Les pays scandinaves présentent le taux d'emploi féminin le plus élevé, plus de 80% des femmes de 25 à 54 ans occupant un emploi en Suède et au Danemark (tandis que les taux les plus bas sont observés dans les pays méditerranéens). Les taux de fécondité sont également supérieurs à la moyenne dans les pays qui ont développé très tôt des politiques de conciliation entre vie professionnelle et vie familiale et en faveur de l'égalité entre les femmes et les hommes.

Les dispositifs ayant pour objet de mieux concilier la vie professionnelle, d'une part, et la vie familiale et privée, d'autre part, permettent d'éviter aux femmes de devoir choisir entre une carrière professionnelle et la qualité de leur vie familiale, et contribuent ainsi à la réalisation des projets familiaux comme à l'emploi des femmes. Symétriquement, la réduction des écarts de rémunération entre hommes et femmes joue aussi un rôle pour encourager un meilleur partage des responsabilités familiales et domestiques.

2.3. Le rôle des politiques d'emploi et d'égalité des chances de l'Union européenne au regard de la qualité de vie familiale

Les politiques familiales relèvent de la compétence exclusive des États membres. Toutefois, l'Union européenne s'est toujours efforcée de tenir compte de l'impact de ses propres politiques sur les liens familiaux et sur la qualité de vie des membres d'une famille. La stratégie de Lisbonne offre désormais un cadre pour la modernisation des politiques familiales à travers la promotion de l'égalité des chances, et notamment l'amélioration de la conciliation de la vie professionnelle, de la vie familiale et de la vie privée, qui contribue à la participation des femmes à l'emploi.

Depuis longtemps, le droit communautaire prend en compte les exigences de la vie familiale et des droits correspondants. Dans sa mise en œuvre concernant la libre circulation des personnes et des travailleurs en Europe, il a conduit à une coordination des régimes légaux de sécurité sociale[8] (qui comprennent les prestations familiales), et au droit au regroupement familial des travailleurs au sein de l'Union européenne, y compris pour les immigrants de pays tiers, avec des droits propres pour leurs conjoints et enfants[9]. Plus récemment, la préoccupation de l'Union européenne vis-à-vis du devenir des enfants s'est traduite par la mise en place de mesures visant au respect des droits de l'enfant à une famille et à être protégé[10] (comprenant, en particulier, des droits en matière de protection de l'image, des programmes contre les violences faites aux enfants, des mesures pour la sécurité de leur environnement, etc.).

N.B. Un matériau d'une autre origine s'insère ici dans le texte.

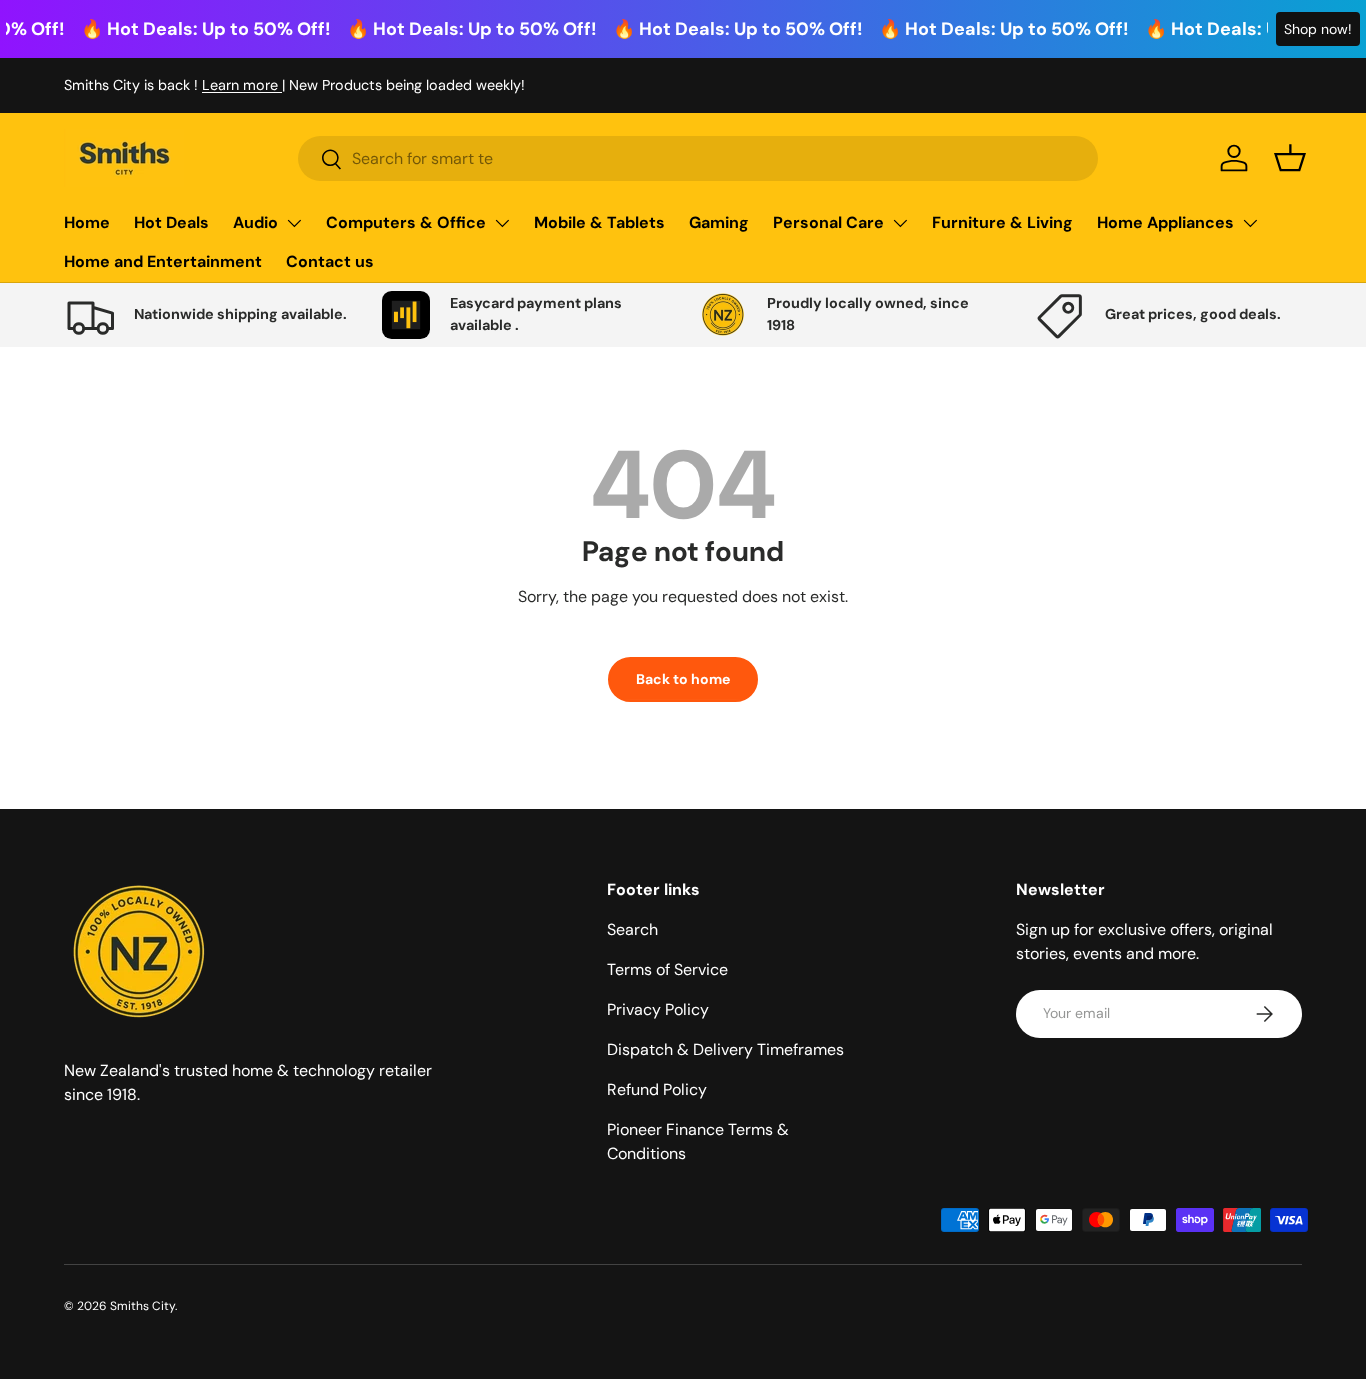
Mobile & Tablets (599, 222)
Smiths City (142, 1306)
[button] (1290, 158)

En vue de garantir l'égalité des chances dans l'accès à l'emploi des femmes et des hommes, la conciliation entre vie familiale, vie privée et vie professionnelle est devenue un axe majeur des politiques européennes de l'emploi. L'acquis communautaire s'est enrichi depuis 1992 d'un cadre législatif pour la protection des travailleuses enceintes et l'établissement d'un congé de maternité[11]. De même, l'un des tous premiers résultats du dialogue social européen a porté sur les droits en matière de congé parental[12]. L'importance de cette conciliation indispensable à l'indépendance économique des femmes et à l'égalité entre hommes et femmes se manifeste aujourd'hui tant dans la Feuille de route pour l'égalité entre les femmes et les hommes 2006-2010[13] de la Commission que dans le Pacte européen pour l'égalité entre les hommes et les femmes[14] approuvé par les États membres lors du Conseil européen des 23 et 24 mars 2006.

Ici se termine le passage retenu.